The Citi Simplicity® Card offers a 21-month loyalty rate for balance transfers made within 4 months of account opening. It offers the longest interest-free period available with a first-year APR of 0% (and then fluctuates from 18.24% to 28.99%), plus 0%. Following the 12-month introductory APR at the time of purchase, the same floating APR applies. In addition to this, the card has a “no late fees” policy, which means you will not be charged late fees or even an APR rate for penalties.

One notable downside of Citi Simplicity is its 3 percent (or $5, whichever is higher) balance transfer fee. A typical 3% fee is charged on many balance transfer cards. Also, you won't get any rewards or welcome bonuses, but that's the price you pay for a very long APR introductory offer.

When evaluating a balance transfer card, factor the balance transfer fee into the calculation and consider how much you can save on interest payments during the zero interest period to determine which option is best for you.

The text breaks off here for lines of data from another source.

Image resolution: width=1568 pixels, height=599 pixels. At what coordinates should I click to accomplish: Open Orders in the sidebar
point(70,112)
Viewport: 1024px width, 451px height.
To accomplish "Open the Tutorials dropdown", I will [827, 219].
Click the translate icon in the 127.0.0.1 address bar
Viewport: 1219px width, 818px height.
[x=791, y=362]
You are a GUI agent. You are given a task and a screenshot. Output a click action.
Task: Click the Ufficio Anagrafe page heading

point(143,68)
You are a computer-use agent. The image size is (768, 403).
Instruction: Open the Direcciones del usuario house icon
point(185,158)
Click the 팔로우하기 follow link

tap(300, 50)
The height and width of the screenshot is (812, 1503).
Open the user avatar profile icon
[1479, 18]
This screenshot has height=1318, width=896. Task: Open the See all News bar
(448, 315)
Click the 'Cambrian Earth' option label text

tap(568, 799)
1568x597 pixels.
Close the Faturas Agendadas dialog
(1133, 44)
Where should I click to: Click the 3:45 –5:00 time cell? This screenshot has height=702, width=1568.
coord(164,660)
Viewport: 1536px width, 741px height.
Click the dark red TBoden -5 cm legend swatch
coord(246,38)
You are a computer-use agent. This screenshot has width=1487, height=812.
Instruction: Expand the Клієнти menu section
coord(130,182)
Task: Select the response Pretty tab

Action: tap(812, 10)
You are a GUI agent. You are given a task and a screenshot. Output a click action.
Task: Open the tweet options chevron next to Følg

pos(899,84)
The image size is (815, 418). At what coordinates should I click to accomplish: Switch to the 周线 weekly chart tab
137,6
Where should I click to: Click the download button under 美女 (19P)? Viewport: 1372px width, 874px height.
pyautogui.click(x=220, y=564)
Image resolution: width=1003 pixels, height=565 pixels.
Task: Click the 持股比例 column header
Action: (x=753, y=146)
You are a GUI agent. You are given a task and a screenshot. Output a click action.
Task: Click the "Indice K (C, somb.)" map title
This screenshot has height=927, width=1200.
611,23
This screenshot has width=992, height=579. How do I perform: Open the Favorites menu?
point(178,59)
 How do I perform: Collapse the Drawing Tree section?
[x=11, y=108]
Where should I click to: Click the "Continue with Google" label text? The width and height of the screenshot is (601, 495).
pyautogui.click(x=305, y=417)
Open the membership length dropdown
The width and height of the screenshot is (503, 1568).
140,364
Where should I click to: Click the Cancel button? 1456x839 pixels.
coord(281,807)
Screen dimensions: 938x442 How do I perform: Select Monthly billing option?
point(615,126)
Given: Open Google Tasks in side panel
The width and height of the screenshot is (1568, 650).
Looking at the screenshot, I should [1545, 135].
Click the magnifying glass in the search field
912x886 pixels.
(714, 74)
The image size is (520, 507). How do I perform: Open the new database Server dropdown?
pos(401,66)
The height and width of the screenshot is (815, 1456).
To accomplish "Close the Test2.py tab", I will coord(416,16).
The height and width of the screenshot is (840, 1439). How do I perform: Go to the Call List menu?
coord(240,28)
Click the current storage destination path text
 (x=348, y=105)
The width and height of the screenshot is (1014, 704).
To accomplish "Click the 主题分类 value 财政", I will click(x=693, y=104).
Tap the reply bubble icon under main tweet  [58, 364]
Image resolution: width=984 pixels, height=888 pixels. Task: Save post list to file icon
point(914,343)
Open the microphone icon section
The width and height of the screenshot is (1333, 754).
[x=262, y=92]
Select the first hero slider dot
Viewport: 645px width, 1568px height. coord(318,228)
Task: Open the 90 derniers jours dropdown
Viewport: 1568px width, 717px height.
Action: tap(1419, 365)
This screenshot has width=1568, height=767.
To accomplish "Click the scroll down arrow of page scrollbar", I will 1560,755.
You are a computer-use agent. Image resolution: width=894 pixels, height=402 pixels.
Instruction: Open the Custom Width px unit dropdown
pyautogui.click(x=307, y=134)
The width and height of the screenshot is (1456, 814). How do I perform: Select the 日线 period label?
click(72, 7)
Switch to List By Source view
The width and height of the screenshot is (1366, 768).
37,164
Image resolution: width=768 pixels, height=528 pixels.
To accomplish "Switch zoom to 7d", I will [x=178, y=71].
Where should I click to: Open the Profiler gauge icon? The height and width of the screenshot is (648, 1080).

Get long-term value from your card

If you're interested in earning rewards while paying off your debt, Chase Freedom Unlimited® offers Offers 0% introductory APR for 15 months (first 60 days with balance transfer fee of 3% or $5, whichever is greater), 18.74% – 27.49% variable. After 60 days, that fee increases to 5%.

Freedom Unlimited is the perfect card for everyday spending as it allows you to earn unlimited 1.5% cashback on all purchases. Plus, get 5% back on Lyft purchases (through March 2025), 5% back on Chase Ultimate Rewards purchases, and 3% back on restaurant and drugstore purchases.

Additionally, there is no annual fee and a first year welcome bonus that adds up to 1.5% cash back to the original cash back rate on all purchases in the first 12 months. $20,000 (special offer by Bankrate). But be careful to only spend what you can comfortably repay each month, or hold back on spending completely until you've paid off your credit card debt. With your ideal payoff window, you can take advantage of Bankrate's credit card balance transfer calculator. Simply enter your current credit card balance and interest rate and compare with potential new card details and fees.

Conclusion

Prioritize building an emergency no matter what. Savings throughout the process. If you don't have an emergency fund yet, start now to protect yourself from the potential impact of a recession. Then, once the debt is paid off, budget to avoid credit card debt in the future.